# What you need to do
Extract the part of the passage about the writer's role, word for word, from "One of the messages" to "for my thirst.".

# Source text
════════

In my life I have struggled to come to terms with the role and value of the writer—the creative artist generally—in the world. I've always had a strong creative urge that demanded expression, but when I got to be a certain age, probably about 20, I also became concerned with living seriously. I wanted to address myself to the important things in life, if I could discover what those were. I didn't want to waste my time or waste other people's time. And as part of this I came to worry that the whole enterprise of storytelling, of "entertainment" in general, was a big waste of time. I worried that I, and most other people, turned to amusements like entertainment in order to avoid the important issues of our lives. This worry created considerable conflict within me and has hampered and compromised my creative efforts; and I can't say that I'm entirely free of it even today.


One of the messages that has come down the ages though is that when you need spiritual help, it has a way of arriving, and it helps very much to have your eyes open for this. My eyes are much more open now in this respect than they've ever been before, but even when they were just barely opening I could feel the nourishing arrival of what I would now call spiritual help. Back in 1980, when this question was causing me much distress, such help arrived in the form of Joseph Campbell's book Creative Mythology, volume 4 of his Masks of God series. Impatient to get to the end, I bought and read that volume first, and only acquired the other ones later. I only barely understood what I was reading, but it was a pitcher of cool water for my thirst.

════════

# Rows

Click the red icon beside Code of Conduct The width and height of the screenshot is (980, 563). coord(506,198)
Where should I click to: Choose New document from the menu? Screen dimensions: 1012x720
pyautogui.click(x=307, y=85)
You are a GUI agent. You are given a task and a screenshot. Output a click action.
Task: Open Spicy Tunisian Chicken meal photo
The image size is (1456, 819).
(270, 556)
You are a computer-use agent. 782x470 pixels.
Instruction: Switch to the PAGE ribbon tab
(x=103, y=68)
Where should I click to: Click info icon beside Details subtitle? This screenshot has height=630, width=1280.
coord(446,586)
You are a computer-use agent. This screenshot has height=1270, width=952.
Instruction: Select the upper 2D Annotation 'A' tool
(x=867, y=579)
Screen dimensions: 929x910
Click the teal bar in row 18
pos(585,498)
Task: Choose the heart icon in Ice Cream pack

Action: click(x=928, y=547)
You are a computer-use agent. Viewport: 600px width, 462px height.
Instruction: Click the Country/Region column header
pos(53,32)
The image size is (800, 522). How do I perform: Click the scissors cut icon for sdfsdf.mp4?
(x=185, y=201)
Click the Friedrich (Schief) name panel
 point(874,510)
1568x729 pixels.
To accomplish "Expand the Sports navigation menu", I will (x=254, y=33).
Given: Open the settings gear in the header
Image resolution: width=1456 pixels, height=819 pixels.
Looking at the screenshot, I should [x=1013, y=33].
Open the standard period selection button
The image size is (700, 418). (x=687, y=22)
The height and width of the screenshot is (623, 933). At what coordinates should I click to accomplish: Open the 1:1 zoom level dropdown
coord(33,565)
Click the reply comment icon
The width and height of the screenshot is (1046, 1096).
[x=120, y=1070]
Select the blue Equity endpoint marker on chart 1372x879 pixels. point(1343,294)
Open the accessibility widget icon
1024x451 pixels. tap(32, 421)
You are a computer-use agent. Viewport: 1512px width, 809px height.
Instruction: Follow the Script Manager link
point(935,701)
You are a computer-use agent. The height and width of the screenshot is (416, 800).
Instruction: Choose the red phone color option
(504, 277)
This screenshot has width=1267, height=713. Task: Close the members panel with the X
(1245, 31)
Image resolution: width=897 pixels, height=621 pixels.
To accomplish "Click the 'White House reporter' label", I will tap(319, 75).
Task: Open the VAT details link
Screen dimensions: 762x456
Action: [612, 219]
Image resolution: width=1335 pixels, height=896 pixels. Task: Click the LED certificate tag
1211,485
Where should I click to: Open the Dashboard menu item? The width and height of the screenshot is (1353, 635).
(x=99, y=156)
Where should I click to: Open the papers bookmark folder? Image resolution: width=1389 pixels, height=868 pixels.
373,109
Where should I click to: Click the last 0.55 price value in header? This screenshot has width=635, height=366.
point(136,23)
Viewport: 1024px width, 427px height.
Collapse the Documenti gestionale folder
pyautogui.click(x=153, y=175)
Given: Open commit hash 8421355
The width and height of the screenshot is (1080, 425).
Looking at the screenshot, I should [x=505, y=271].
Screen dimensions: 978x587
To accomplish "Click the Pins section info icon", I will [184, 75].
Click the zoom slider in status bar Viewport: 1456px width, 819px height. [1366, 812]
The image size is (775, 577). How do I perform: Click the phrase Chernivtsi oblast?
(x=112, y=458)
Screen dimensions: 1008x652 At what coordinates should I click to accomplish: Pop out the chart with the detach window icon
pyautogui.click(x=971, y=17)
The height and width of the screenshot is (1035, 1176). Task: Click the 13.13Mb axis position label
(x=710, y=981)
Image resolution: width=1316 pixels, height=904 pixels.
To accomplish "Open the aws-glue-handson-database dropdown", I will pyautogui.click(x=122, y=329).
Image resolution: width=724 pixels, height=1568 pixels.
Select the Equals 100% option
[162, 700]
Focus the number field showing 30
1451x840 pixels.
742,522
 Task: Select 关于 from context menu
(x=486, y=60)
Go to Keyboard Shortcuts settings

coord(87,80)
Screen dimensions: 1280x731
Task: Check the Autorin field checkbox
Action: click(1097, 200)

════════

# Result
One of the messages that has come down the ages though is that when you need spiritual help, it has a way of arriving, and it helps very much to have your eyes open for this. My eyes are much more open now in this respect than they've ever been before, but even when they were just barely opening I could feel the nourishing arrival of what I would now call spiritual help. Back in 1980, when this question was causing me much distress, such help arrived in the form of Joseph Campbell's book Creative Mythology, volume 4 of his Masks of God series. Impatient to get to the end, I bought and read that volume first, and only acquired the other ones later. I only barely understood what I was reading, but it was a pitcher of cool water for my thirst.